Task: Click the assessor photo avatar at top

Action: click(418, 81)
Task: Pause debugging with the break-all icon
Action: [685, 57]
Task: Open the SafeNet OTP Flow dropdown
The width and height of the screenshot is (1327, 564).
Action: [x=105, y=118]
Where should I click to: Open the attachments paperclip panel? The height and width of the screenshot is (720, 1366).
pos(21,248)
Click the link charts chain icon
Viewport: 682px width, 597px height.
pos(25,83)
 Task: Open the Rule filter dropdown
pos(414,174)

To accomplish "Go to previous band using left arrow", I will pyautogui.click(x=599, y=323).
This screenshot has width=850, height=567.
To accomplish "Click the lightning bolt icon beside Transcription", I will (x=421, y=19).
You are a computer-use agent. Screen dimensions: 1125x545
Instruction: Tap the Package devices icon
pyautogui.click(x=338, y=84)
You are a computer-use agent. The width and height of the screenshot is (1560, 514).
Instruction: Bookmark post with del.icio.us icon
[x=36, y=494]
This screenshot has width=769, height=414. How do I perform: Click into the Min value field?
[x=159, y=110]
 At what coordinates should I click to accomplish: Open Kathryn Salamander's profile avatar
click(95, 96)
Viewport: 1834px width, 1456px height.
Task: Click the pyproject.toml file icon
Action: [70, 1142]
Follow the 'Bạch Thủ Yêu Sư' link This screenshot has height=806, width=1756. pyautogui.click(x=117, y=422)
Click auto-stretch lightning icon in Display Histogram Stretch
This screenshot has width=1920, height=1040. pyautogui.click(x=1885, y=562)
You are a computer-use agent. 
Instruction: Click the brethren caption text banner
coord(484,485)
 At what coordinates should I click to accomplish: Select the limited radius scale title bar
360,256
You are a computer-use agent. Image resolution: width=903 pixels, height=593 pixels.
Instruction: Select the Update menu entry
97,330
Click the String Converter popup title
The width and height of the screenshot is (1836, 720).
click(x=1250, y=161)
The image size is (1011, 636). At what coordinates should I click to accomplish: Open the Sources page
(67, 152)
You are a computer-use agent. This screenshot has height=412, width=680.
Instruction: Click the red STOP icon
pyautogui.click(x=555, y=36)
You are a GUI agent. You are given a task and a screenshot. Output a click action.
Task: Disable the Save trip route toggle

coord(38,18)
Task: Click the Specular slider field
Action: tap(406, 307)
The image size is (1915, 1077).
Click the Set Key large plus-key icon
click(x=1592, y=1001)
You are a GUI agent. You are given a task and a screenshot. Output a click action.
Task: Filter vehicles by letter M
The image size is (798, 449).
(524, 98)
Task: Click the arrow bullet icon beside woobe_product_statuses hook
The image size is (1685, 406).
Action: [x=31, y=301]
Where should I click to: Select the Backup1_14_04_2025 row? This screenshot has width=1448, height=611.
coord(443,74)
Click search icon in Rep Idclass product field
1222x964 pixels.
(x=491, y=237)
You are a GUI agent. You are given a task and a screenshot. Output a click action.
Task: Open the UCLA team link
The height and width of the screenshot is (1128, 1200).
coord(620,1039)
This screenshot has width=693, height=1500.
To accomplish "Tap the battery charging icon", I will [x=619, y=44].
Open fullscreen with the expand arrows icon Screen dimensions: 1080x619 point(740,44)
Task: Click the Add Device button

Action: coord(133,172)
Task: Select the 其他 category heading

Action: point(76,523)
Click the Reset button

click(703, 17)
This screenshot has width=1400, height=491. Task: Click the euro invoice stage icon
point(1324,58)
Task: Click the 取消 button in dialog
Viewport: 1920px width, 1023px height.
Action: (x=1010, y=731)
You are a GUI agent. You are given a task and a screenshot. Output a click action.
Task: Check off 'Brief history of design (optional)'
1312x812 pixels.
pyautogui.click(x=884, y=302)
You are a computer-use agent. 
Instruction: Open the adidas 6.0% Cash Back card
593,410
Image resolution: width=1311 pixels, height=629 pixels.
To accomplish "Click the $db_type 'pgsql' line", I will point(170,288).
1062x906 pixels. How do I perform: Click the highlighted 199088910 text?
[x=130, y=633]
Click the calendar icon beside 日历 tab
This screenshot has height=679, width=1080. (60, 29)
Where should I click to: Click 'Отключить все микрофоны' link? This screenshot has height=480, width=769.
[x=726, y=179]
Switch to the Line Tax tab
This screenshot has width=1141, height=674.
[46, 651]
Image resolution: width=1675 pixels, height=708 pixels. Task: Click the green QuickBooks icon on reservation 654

:::::

*The task:* Repeat the full set of records above character for character.

*Output for this exercise:*
Task: Click the assessor photo avatar at top

Action: click(418, 81)
Task: Pause debugging with the break-all icon
Action: [685, 57]
Task: Open the SafeNet OTP Flow dropdown
The width and height of the screenshot is (1327, 564).
Action: [x=105, y=118]
Where should I click to: Open the attachments paperclip panel? The height and width of the screenshot is (720, 1366).
pos(21,248)
Click the link charts chain icon
Viewport: 682px width, 597px height.
pos(25,83)
 Task: Open the Rule filter dropdown
pos(414,174)

To accomplish "Go to previous band using left arrow", I will pyautogui.click(x=599, y=323).
This screenshot has width=850, height=567.
To accomplish "Click the lightning bolt icon beside Transcription", I will (x=421, y=19).
You are a computer-use agent. Screen dimensions: 1125x545
Instruction: Tap the Package devices icon
pyautogui.click(x=338, y=84)
You are a computer-use agent. The width and height of the screenshot is (1560, 514).
Instruction: Bookmark post with del.icio.us icon
[x=36, y=494]
This screenshot has width=769, height=414. How do I perform: Click into the Min value field?
[x=159, y=110]
 At what coordinates should I click to accomplish: Open Kathryn Salamander's profile avatar
click(95, 96)
Viewport: 1834px width, 1456px height.
Task: Click the pyproject.toml file icon
Action: [70, 1142]
Follow the 'Bạch Thủ Yêu Sư' link This screenshot has height=806, width=1756. pyautogui.click(x=117, y=422)
Click auto-stretch lightning icon in Display Histogram Stretch
This screenshot has width=1920, height=1040. pyautogui.click(x=1885, y=562)
You are a computer-use agent. 
Instruction: Click the brethren caption text banner
coord(484,485)
 At what coordinates should I click to accomplish: Select the limited radius scale title bar
360,256
You are a computer-use agent. Image resolution: width=903 pixels, height=593 pixels.
Instruction: Select the Update menu entry
97,330
Click the String Converter popup title
The width and height of the screenshot is (1836, 720).
click(x=1250, y=161)
The image size is (1011, 636). At what coordinates should I click to accomplish: Open the Sources page
(67, 152)
You are a computer-use agent. This screenshot has height=412, width=680.
Instruction: Click the red STOP icon
pyautogui.click(x=555, y=36)
You are a GUI agent. You are given a task and a screenshot. Output a click action.
Task: Disable the Save trip route toggle

coord(38,18)
Task: Click the Specular slider field
Action: tap(406, 307)
The image size is (1915, 1077).
Click the Set Key large plus-key icon
click(x=1592, y=1001)
You are a GUI agent. You are given a task and a screenshot. Output a click action.
Task: Filter vehicles by letter M
The image size is (798, 449).
(524, 98)
Task: Click the arrow bullet icon beside woobe_product_statuses hook
The image size is (1685, 406).
Action: [x=31, y=301]
Where should I click to: Select the Backup1_14_04_2025 row? This screenshot has width=1448, height=611.
coord(443,74)
Click search icon in Rep Idclass product field
1222x964 pixels.
(x=491, y=237)
You are a GUI agent. You are given a task and a screenshot. Output a click action.
Task: Open the UCLA team link
The height and width of the screenshot is (1128, 1200).
coord(620,1039)
This screenshot has width=693, height=1500.
To accomplish "Tap the battery charging icon", I will [x=619, y=44].
Open fullscreen with the expand arrows icon Screen dimensions: 1080x619 point(740,44)
Task: Click the Add Device button

Action: coord(133,172)
Task: Select the 其他 category heading

Action: point(76,523)
Click the Reset button

click(703, 17)
This screenshot has width=1400, height=491. Task: Click the euro invoice stage icon
point(1324,58)
Task: Click the 取消 button in dialog
Viewport: 1920px width, 1023px height.
Action: (x=1010, y=731)
You are a GUI agent. You are given a task and a screenshot. Output a click action.
Task: Check off 'Brief history of design (optional)'
1312x812 pixels.
pyautogui.click(x=884, y=302)
You are a computer-use agent. 
Instruction: Open the adidas 6.0% Cash Back card
593,410
Image resolution: width=1311 pixels, height=629 pixels.
To accomplish "Click the $db_type 'pgsql' line", I will point(170,288).
1062x906 pixels. How do I perform: Click the highlighted 199088910 text?
[x=130, y=633]
Click the calendar icon beside 日历 tab
This screenshot has height=679, width=1080. (60, 29)
Where should I click to: Click 'Отключить все микрофоны' link? This screenshot has height=480, width=769.
[x=726, y=179]
Switch to the Line Tax tab
This screenshot has width=1141, height=674.
[46, 651]
Image resolution: width=1675 pixels, height=708 pixels. Task: Click the green QuickBooks icon on reservation 654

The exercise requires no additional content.